#### TASK TO COMPLETE:
Copy out every one of the lines below word for word, without changing a thing.

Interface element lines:
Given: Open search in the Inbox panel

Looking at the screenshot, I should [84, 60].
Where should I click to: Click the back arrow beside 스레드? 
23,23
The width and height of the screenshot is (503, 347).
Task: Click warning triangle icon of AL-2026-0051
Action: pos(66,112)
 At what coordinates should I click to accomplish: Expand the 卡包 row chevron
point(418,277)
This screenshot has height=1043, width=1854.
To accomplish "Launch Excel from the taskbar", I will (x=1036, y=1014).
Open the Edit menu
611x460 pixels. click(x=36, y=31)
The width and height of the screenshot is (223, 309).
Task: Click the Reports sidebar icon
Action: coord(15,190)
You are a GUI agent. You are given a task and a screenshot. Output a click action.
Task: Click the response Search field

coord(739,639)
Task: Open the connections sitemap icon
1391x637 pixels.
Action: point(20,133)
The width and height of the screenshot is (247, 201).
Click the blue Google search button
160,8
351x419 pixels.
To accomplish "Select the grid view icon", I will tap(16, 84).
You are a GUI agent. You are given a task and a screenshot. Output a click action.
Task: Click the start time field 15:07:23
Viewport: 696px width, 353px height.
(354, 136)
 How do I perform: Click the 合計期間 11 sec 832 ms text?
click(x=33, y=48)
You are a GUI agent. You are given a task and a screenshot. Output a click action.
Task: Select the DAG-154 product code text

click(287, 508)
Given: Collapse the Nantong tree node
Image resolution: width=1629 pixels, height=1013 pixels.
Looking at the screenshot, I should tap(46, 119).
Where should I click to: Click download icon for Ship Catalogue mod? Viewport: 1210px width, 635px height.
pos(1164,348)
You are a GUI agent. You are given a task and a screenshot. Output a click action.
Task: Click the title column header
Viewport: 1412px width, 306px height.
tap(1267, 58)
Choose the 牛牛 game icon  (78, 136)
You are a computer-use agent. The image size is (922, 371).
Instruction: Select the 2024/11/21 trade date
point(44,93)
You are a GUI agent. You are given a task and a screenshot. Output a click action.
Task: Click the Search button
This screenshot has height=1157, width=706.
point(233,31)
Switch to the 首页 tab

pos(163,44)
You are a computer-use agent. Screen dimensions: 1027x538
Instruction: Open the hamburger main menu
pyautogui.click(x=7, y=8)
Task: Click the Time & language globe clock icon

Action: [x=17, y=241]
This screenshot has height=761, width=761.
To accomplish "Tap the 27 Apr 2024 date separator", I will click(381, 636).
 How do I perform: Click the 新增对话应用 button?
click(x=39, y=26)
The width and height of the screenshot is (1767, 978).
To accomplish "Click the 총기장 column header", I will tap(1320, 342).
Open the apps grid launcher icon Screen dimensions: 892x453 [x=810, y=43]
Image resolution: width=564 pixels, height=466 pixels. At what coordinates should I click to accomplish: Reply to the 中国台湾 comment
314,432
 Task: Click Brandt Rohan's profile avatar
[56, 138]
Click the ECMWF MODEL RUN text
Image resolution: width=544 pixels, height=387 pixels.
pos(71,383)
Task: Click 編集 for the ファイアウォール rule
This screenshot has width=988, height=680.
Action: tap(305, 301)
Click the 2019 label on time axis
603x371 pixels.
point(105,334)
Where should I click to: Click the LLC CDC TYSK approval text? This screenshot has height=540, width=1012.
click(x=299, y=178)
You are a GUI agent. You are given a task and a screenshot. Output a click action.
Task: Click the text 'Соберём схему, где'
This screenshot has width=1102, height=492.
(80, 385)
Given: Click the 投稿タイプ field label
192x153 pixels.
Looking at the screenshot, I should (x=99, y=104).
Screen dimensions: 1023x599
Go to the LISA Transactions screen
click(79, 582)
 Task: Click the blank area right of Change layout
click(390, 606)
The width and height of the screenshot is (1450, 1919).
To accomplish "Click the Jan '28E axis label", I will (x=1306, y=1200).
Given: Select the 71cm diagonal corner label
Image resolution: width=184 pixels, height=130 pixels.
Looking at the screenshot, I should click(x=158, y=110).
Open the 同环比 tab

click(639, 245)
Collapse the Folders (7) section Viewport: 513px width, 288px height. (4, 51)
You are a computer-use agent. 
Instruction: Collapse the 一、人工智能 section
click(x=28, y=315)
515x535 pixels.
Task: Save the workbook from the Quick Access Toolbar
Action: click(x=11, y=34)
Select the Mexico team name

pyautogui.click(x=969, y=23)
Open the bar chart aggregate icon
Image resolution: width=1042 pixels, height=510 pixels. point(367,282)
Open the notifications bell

#### WRITTEN ANSWER:
Given: Open search in the Inbox panel

Looking at the screenshot, I should [84, 60].
Where should I click to: Click the back arrow beside 스레드? 
23,23
The width and height of the screenshot is (503, 347).
Task: Click warning triangle icon of AL-2026-0051
Action: pos(66,112)
 At what coordinates should I click to accomplish: Expand the 卡包 row chevron
point(418,277)
This screenshot has height=1043, width=1854.
To accomplish "Launch Excel from the taskbar", I will (x=1036, y=1014).
Open the Edit menu
611x460 pixels. click(x=36, y=31)
The width and height of the screenshot is (223, 309).
Task: Click the Reports sidebar icon
Action: coord(15,190)
You are a GUI agent. You are given a task and a screenshot. Output a click action.
Task: Click the response Search field

coord(739,639)
Task: Open the connections sitemap icon
1391x637 pixels.
Action: point(20,133)
The width and height of the screenshot is (247, 201).
Click the blue Google search button
160,8
351x419 pixels.
To accomplish "Select the grid view icon", I will tap(16, 84).
You are a GUI agent. You are given a task and a screenshot. Output a click action.
Task: Click the start time field 15:07:23
Viewport: 696px width, 353px height.
(354, 136)
 How do I perform: Click the 合計期間 11 sec 832 ms text?
click(x=33, y=48)
You are a GUI agent. You are given a task and a screenshot. Output a click action.
Task: Select the DAG-154 product code text

click(287, 508)
Given: Collapse the Nantong tree node
Image resolution: width=1629 pixels, height=1013 pixels.
Looking at the screenshot, I should tap(46, 119).
Where should I click to: Click download icon for Ship Catalogue mod? Viewport: 1210px width, 635px height.
pos(1164,348)
You are a GUI agent. You are given a task and a screenshot. Output a click action.
Task: Click the title column header
Viewport: 1412px width, 306px height.
tap(1267, 58)
Choose the 牛牛 game icon  (78, 136)
You are a computer-use agent. The image size is (922, 371).
Instruction: Select the 2024/11/21 trade date
point(44,93)
You are a GUI agent. You are given a task and a screenshot. Output a click action.
Task: Click the Search button
This screenshot has height=1157, width=706.
point(233,31)
Switch to the 首页 tab

pos(163,44)
You are a computer-use agent. Screen dimensions: 1027x538
Instruction: Open the hamburger main menu
pyautogui.click(x=7, y=8)
Task: Click the Time & language globe clock icon

Action: [x=17, y=241]
This screenshot has height=761, width=761.
To accomplish "Tap the 27 Apr 2024 date separator", I will click(381, 636).
 How do I perform: Click the 新增对话应用 button?
click(x=39, y=26)
The width and height of the screenshot is (1767, 978).
To accomplish "Click the 총기장 column header", I will tap(1320, 342).
Open the apps grid launcher icon Screen dimensions: 892x453 [x=810, y=43]
Image resolution: width=564 pixels, height=466 pixels. At what coordinates should I click to accomplish: Reply to the 中国台湾 comment
314,432
 Task: Click Brandt Rohan's profile avatar
[56, 138]
Click the ECMWF MODEL RUN text
Image resolution: width=544 pixels, height=387 pixels.
pos(71,383)
Task: Click 編集 for the ファイアウォール rule
This screenshot has width=988, height=680.
Action: tap(305, 301)
Click the 2019 label on time axis
603x371 pixels.
point(105,334)
Where should I click to: Click the LLC CDC TYSK approval text? This screenshot has height=540, width=1012.
click(x=299, y=178)
You are a GUI agent. You are given a task and a screenshot. Output a click action.
Task: Click the text 'Соберём схему, где'
This screenshot has width=1102, height=492.
(80, 385)
Given: Click the 投稿タイプ field label
192x153 pixels.
Looking at the screenshot, I should (x=99, y=104).
Screen dimensions: 1023x599
Go to the LISA Transactions screen
click(79, 582)
 Task: Click the blank area right of Change layout
click(390, 606)
The width and height of the screenshot is (1450, 1919).
To accomplish "Click the Jan '28E axis label", I will (x=1306, y=1200).
Given: Select the 71cm diagonal corner label
Image resolution: width=184 pixels, height=130 pixels.
Looking at the screenshot, I should click(x=158, y=110).
Open the 同环比 tab

click(639, 245)
Collapse the Folders (7) section Viewport: 513px width, 288px height. (4, 51)
You are a computer-use agent. 
Instruction: Collapse the 一、人工智能 section
click(x=28, y=315)
515x535 pixels.
Task: Save the workbook from the Quick Access Toolbar
Action: click(x=11, y=34)
Select the Mexico team name

pyautogui.click(x=969, y=23)
Open the bar chart aggregate icon
Image resolution: width=1042 pixels, height=510 pixels. point(367,282)
Open the notifications bell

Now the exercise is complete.